Você tem fome de quê?*
Imagine acordar dentro de uma prisão vertical formada por salas de diferentes níveis; em cada cela somente duas pessoas. Uma espécie de elevador central desce do primeiro andar, no alto, até o mais baixo dos níveis, com uma mesa recheada de comida, como um banquete posto. Mas você só pode comer enquanto a plataforma com comida está no seu andar; logo ela descerá para o próximo.
Esse é o mote central de O Poço, estreia recente no catálogo da Netflix Brasil. É o primeiro longa-metragem do diretor espanhol Galder Gaztelu-Urrutia, de origem basca, que já aposta num cinema que se quer alegórico e pouco dado a explicações fáceis e certeiras.
Não é surpresa para ninguém que à medida que a plataforma com comida desce, os alimentos vão ficando cada vez mais escassos. Se os de cima comem tudo de uma vez, o que sobra para as pessoas dos andares mais baixos? Outra das regras que fazem parte desse “esquema de rodízio bizarro” é que, depois de alguns dias, as pessoas são trocadas de níveis. Então aqueles que ficam nos andares superiores em algum momento também serão obrigados a trocar de lugar e passar a receber os restos – se muito – dos alimentos nos pisos mais abaixo.
Quem nos guia por essa verdadeira descida aos infernos, em clima de uma estranha e organizada distopia, apesar de calcado em algo muito real, é o jovem Goreng (Ivan Massagué). Assim como a maioria das pessoas ali dentro, ele aceitou fazer parte do “experimento”, mas sem saber a natureza da provação e os desafios que lhe aguardavam.
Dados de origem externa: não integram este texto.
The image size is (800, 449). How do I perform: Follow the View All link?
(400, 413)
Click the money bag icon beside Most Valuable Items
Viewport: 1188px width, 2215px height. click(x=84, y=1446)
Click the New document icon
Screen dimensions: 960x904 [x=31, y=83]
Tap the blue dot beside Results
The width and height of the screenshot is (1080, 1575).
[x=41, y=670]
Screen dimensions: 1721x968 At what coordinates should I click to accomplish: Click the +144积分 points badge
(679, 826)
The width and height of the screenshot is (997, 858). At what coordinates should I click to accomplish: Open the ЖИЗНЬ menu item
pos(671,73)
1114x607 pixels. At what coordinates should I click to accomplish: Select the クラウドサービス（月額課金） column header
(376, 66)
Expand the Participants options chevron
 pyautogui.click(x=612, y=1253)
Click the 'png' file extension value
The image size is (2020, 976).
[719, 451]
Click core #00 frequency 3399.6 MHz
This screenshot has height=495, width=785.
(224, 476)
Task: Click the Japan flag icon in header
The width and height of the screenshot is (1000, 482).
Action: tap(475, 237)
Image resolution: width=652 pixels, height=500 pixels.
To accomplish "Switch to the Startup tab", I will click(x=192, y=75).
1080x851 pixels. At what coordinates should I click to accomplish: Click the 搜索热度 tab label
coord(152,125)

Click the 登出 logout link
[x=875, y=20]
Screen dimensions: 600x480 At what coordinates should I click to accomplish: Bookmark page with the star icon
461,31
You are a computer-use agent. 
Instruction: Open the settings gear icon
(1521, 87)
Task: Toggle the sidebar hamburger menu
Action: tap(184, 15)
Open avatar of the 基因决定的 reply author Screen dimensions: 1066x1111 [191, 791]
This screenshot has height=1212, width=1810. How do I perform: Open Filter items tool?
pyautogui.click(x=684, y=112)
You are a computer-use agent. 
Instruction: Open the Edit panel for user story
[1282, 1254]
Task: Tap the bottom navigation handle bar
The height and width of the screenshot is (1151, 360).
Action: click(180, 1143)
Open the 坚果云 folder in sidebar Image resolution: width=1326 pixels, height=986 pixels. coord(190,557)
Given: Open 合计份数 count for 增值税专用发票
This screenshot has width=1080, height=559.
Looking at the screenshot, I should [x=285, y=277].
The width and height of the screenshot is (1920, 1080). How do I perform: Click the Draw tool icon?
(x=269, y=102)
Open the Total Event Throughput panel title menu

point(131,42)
Acompanhado de um livro (cada pessoa podia escolher um bem pessoal para levar consigo) – Dom Quixote –, Goreng assume uma postura mais racional e mesmo diplomática, embora logo irá perceber que os instintos animalescos das pessoas não demoram a dar as caras. Diante da loucura quixotesca, não basta o estoicismo de Sancho Pança.
O Poço é também um filme sanguinário e grotesco uma vez que a ideia de sobrevivência por conta de uma necessidade básica do ser humano – a alimentação – é posta em suspensão. E as pessoas são capazes das maiores atrocidades quando o assunto é sobrevivência a qualquer custo, e o mais vital é pensar em si mesmas antes de tudo. Comer mais e o mais rápido possível torna-se imprescindível.
Fundo do poço
O Poço é dessas obras abertas a muitas interpretações e possibilidades de leitura. Nunca sabemos quem é o responsável pela plataforma, quem o administra ou quais as suas reais motivações – para além do sadismo.
Certamente que as noções de estratificação social e privilégio aos acessos a bens de consumo são os comentários que logo se destacam. O filme parece apontar também para a reflexão sobre o humanismo – ou a falta dele – ao colocar em discussão uma possível cooperação entre as pessoas presas ali em contraponto ao individualismo que parece reinar no cotidiano de sobrevivência de cada um.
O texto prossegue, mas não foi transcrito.